Hay otra intención, entre las muchas que veo en el filme de Martel, que quiero compartir con ustedes. Se trata de una intención política. En manos de la realizadora, don Diego de Zama, funcionario del rey de España varado en la ciudad de Asunción a la espera de un traslado que lo acerque a la “civilización”, funciona como sinécdoque del estamento político, pasado y presente, que ha gobernado América. Su incapacidad de lograr una comunión con el medio americano (pueblos y culturas, climas, geografía, etc.), su soberbia y ensimismamiento, su dependencia extrema de modelos religiosos, filosóficos, económicos y ontológicos europeos, explica el devenir histórico de este continente: el continuo avance y retroceso en la superación del enfrentamiento, de la brecha que separa a las distintas culturas y pueblos que la habitan.
Después de haber releído la novela de Di Benedetto, siento que esta intención política tiene más peso en el Zama de la cineasta que en el Zama del escritor. La divergencia que se observa en los finales de ambas obras me inclina a pensar así. En el filme, vemos a don Diego de Zama, con los brazos amputados, adentrarse en la selva dentro de una canoa dirigida por un niño indígena. El encuadre que elige Martel, un plano largo, el alejamiento paulatino de la canoa y los sonidos cada vez más fuertes de la naturaleza, transmiten la sensación de que don Diego, al igual que Arturo Cova, el protagonista de La Vorágine, la celebrada “novela de la tierra” de José Eustasio Rivera, es devorado por la selva. Haciéndose eco de ciertos discursos postcoloniales, en la película de Martel, América termina comiéndose a Europa. Esta escena me hizo pensar también en la película de Nelson Pereira dos Santos, ‘Qué sabroso era mi amigo francés’ (1971), y en la de Werner Herzog, ‘Aguirre, la cólera de Dios’.

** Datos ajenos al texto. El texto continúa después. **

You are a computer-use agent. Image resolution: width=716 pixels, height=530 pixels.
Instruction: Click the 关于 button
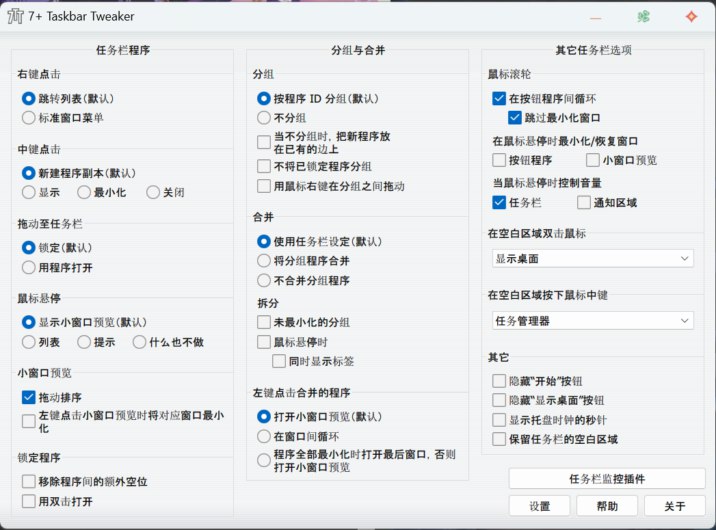click(x=674, y=505)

En la novela de Di Benedetto, no sabemos a ciencia cierta si el protagonista sobrevive a la mutilación que sufre a manos del bandido Vicuña Porto. Cuando abre los ojos, al volver presumiblemente de su desmayo, ve a un niño inclinado sobre él:
“No era un indio. Era el niño rubio. Sucio, estragadas las ropas, todavía no mayor de doce años. Comprendí que era yo, el de antes, que no había nacido de nuevo, cuando pude hablar con mi propia voz, recuperada, y le dije a través de una sonrisa de padre: —No has crecido… A su vez, con irreductible tristeza, él me dijo: —Tú tampoco.”

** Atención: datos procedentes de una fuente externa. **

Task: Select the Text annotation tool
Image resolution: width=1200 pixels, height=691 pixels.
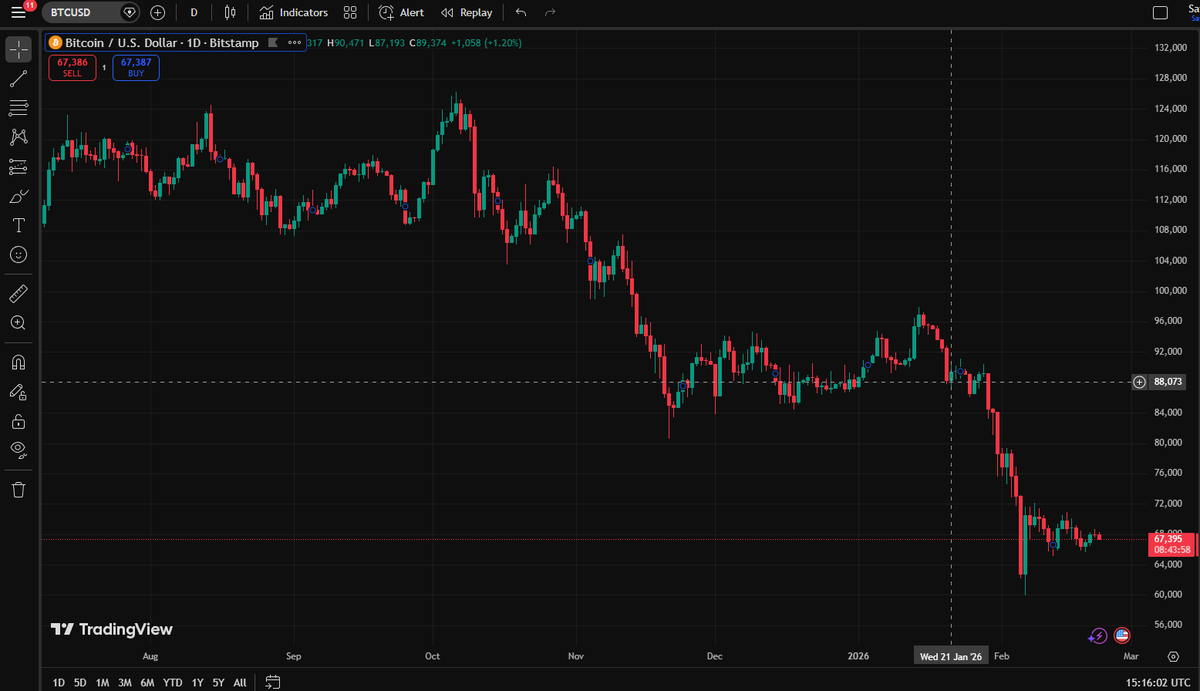Action: (x=16, y=225)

Lucrecia Martel, deliberadamente, elije suplantar al niño rubio por uno indígena, que se apropia literalmente del cuerpo con vida de don Diego. El niño es parte de esa selva que se traga al europeo. Di Benedetto, parecería establecer una conexión un tanto diferente. Este niño rubio, que aparece en distintas instancias de la novela en situaciones que confunden la realidad con los sueños y la imaginación, bien podría ser el niño que Zama fue alguna vez, y que nunca dejó de ser, el niño que nunca llegó a ser hombre, el niño que nunca llegó a ser libre porque nunca se atrevió a ir más allá de los límites impuestos sobre él durante su infancia, un niño imaginado, una anagnórisis, revelación identitaria final que experimenta Zama antes de morir.